Em Dresden, por exemplo, acaba de ser iniciada a construção de uma nova fábrica para o fabricante de semicondutores Infineon, do Sul da Alemanha. O investimento total de cinco mil milhões de euros será subsidiado pelo Estado em cerca de mil milhões de euros, escreve o FAZ, com o objetivo de, pelo menos, reduzir „o fosso em relação aos grandes fabricantes da Ásia e da América“ e manter „a soberania tecnológica da Europa“.
Entre todos os concorrentes a política de investimentos do Estado não visa apenas a indústria de alta tecnologia, mas também a transformação ecológica do capitalismo pelo menos postulada pelos políticos. O objetivo é liderar a corrida às tecnologias que, provavelmente, dominarão o futuro: energias renováveis, carros eléctricos, baterias, instalações industriais „verdes“, tecnologias de hidrogénio e similares.
Para o efeito, o Governo dos Estados Unidos prevê investir cerca de 375 mil milhões de dólares no âmbito da Lei de Redução da Inflação. Na UE, as subvenções industriais de grande envergadura, que são efetivamente proibidas pelas regras do mercado comum interno da UE, devem ser forçadas no âmbito do Quadro Temporário de Crise e Transição, Temporary Crisis and Transition Framework (TCTF). As condições de subvenção para investimentos em „tecnologias de transformação“ devem ser facilitadas, a fim de acelerar a produção de baterias, centrais solares, turbinas eólicas e bombas de calor.
O facto de esta lógica capitalista de Estado resultar do agravamento da crise é evidenciado pelo caso do fabricante norte-americano de semicondutores Intel. A empresa está a planear uma fábrica em Magdeburgo e pretende investir cerca de 17 mil milhões de euros.

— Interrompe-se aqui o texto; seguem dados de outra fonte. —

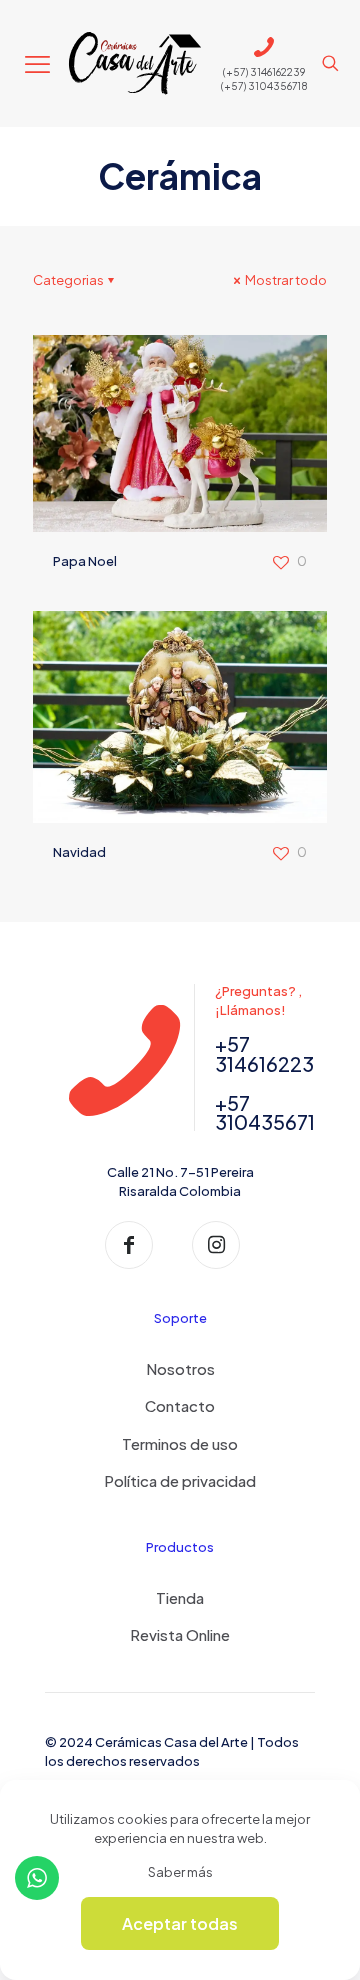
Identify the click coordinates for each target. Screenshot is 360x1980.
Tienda (180, 1597)
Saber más (180, 1872)
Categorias (68, 280)
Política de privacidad (180, 1480)
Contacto (180, 1405)
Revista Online (180, 1634)
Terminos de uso (180, 1443)
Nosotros (180, 1368)
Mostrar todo (285, 280)
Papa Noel (85, 561)
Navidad (79, 852)
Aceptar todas (180, 1923)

O principal fabricante de processadores, que já não consegue acompanhar os seus concorrentes do Sudeste Asiático em microchips altamente desenvolvidos, registou recentemente um prejuízo recorde – e no final de Abril exigiu subsídios ainda mais elevados para a fábrica em Magdeburgo. Até à data, foram concedidos sete mil milhões de euros de auxílios estatais.

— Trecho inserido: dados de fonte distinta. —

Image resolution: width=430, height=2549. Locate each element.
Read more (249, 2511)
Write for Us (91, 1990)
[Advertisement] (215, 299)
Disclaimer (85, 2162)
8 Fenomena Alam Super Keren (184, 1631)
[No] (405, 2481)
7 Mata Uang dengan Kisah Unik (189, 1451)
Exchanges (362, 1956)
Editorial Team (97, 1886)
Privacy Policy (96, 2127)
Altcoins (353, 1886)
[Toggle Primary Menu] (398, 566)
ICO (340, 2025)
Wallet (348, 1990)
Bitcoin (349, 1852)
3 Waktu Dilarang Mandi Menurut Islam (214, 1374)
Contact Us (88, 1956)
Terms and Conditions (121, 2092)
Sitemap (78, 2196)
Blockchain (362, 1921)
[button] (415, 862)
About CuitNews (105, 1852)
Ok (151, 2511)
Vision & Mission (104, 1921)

As críticas aos subsídios já tinham sido feitas anteriormente. „Estamos a deitar dinheiro pela janela fora“, disse Reint Gropp, presidente do Instituto Leibniz de Investigação Económica de Halle (IWH) e professor de Economia na Universidade Otto von Guericke, em Magdeburgo, ao Süddeutsche Zeitung, em Fevereiro. Porque isso iria apoiar „fábricas que produzem com tecnologia antiga“ em vez de apoiar investigação e desenvolvimento. Além disso existe o risco de os muitos investimentos subsidiados criarem sobrecapacidades globais e conduzirem a uma crise na indústria de chips. Estes argumentos correspondem à habitual crítica liberal económica à política industrial estatal. A qual afirma que os subsídios estatais protegem indústrias e tecnologias obsoletas ou contribuem para o declínio dos preços dos respectivos produtos e, por conseguinte, para menores rendimentos. Claro que estes avisos estão a ser cada vez menos ouvidos.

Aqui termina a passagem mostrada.